Records in a dataset:
++++++++++++++++++++

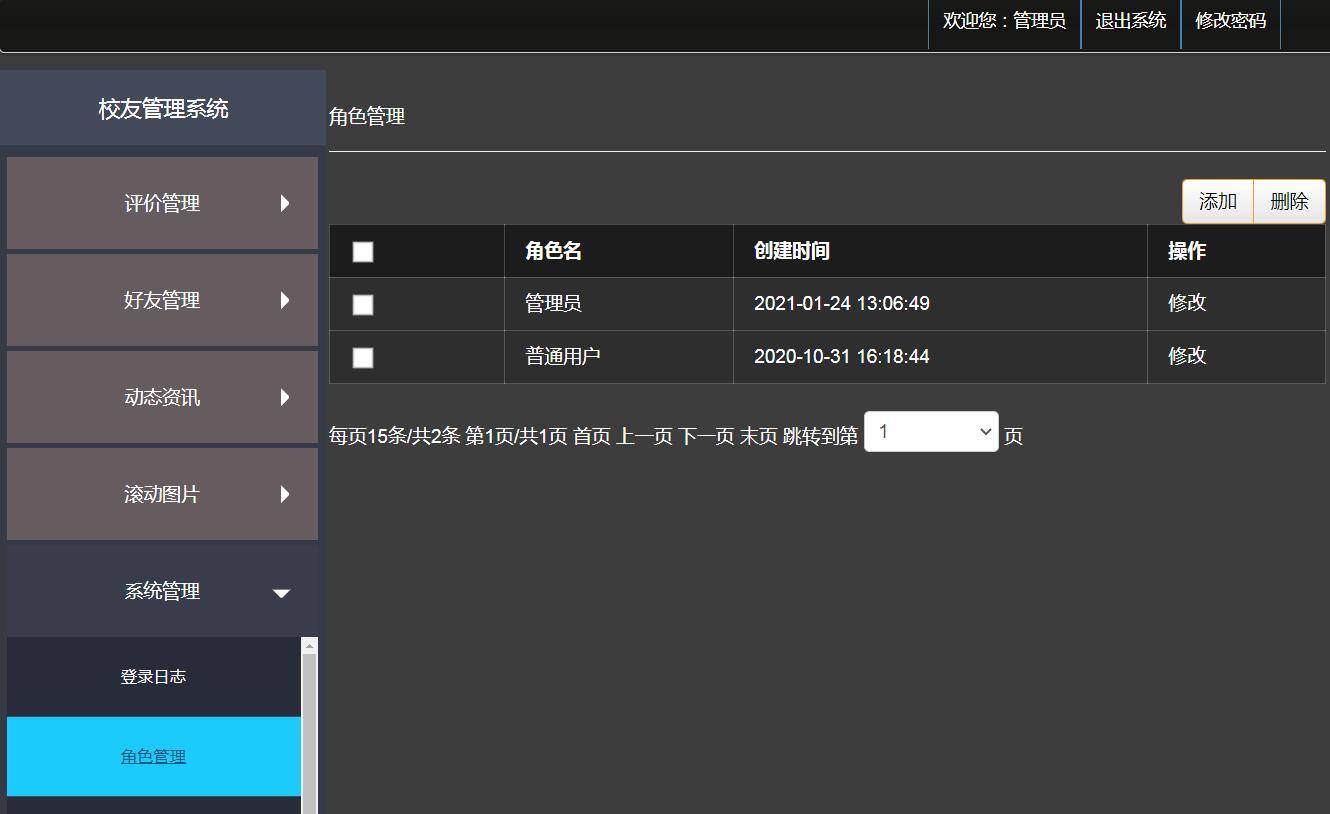
Task: Expand the 动态资讯 sidebar menu
Action: click(162, 397)
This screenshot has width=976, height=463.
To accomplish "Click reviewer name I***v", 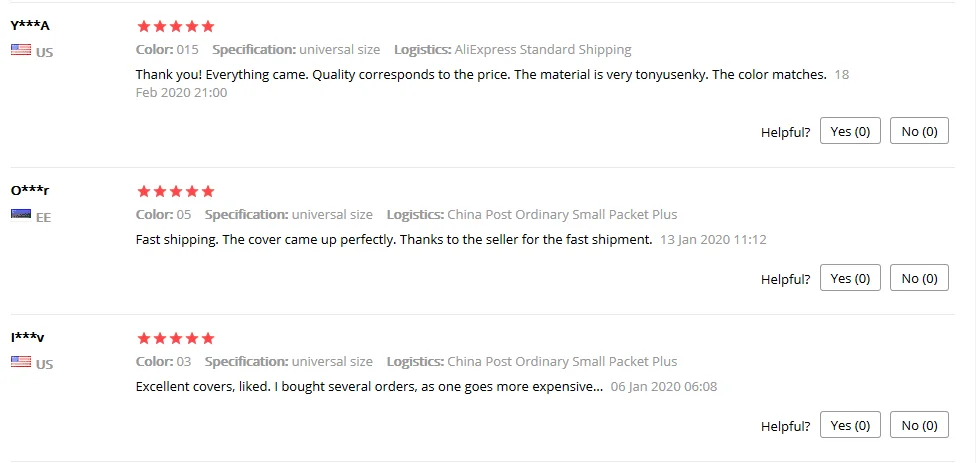I will click(x=28, y=338).
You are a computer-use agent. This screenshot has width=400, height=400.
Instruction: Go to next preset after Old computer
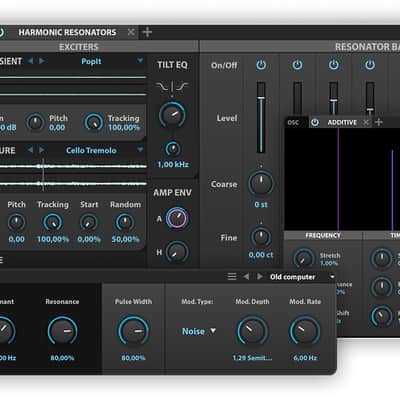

++++++++++++++++++++

-- Work to be completed --
Rewrite the lines of the items starting at the one containing "You are a computer-use" and ending at the end of the items, with "screenshot" replaced by "image" and everything else unchanged. Leave the pictures out.

-- Complete output --
You are a computer-use agent. This image has width=400, height=400.
Instruction: Go to next preset after Old computer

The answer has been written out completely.